I want to smell dark matter
They could drop the bomb right on my fucking head.
 
Preferably on Trump's golf course, making sure that he's on it at the time.
 
^ Or any golf course, really. They're all equally useless.
 
See what you've done, Salmond?! You said you wanted Scotland separated from the UK and they took you fucking literally! You maniacs! You blew it up!!
 
They should nuke the Grand National. TO END THE HORSE MEAT JOKES.
 
Then where would you get your hamburger?
 
No, they should not bomb a place I might want to visit.
 
Today I was served by an extremely abrasive Scottish lady in a shop.

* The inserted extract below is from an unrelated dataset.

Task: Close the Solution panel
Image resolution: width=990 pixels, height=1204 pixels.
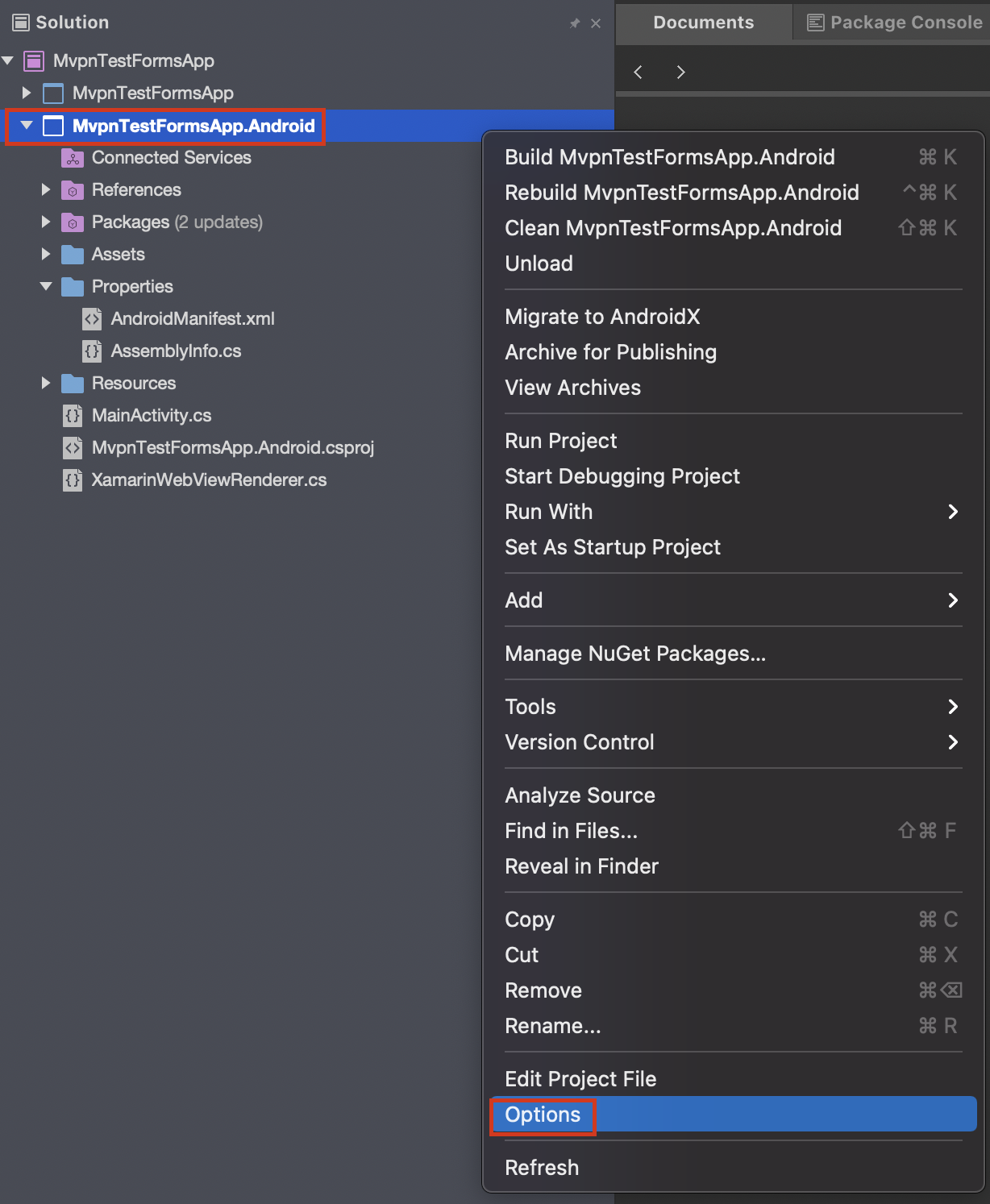Action: (x=596, y=23)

"Yous gonnae buy tha? Am no gonnae wait!"
 
No. Karen Gillan might be harmed.
 
We have Jenna-Louise Coleman now.
 
Yes but she's not Karen Gillan.
 
Well if they nuked Wales no one would give a fuck.
 
Maybe Jared Harris and Anthony Hopkins would.

And WILLIE WELSHYTHESPIAN.
 
and Gareth Bale!!!! (OMG I KNOW THE NAME OF A FAMOUS WELSHMAN NOT DYLAN THOMAS!)
 
WELL NUKE FUCKLAND THEN.
 
I say fuck Nukeland.
 
You'd get a radioactive cock.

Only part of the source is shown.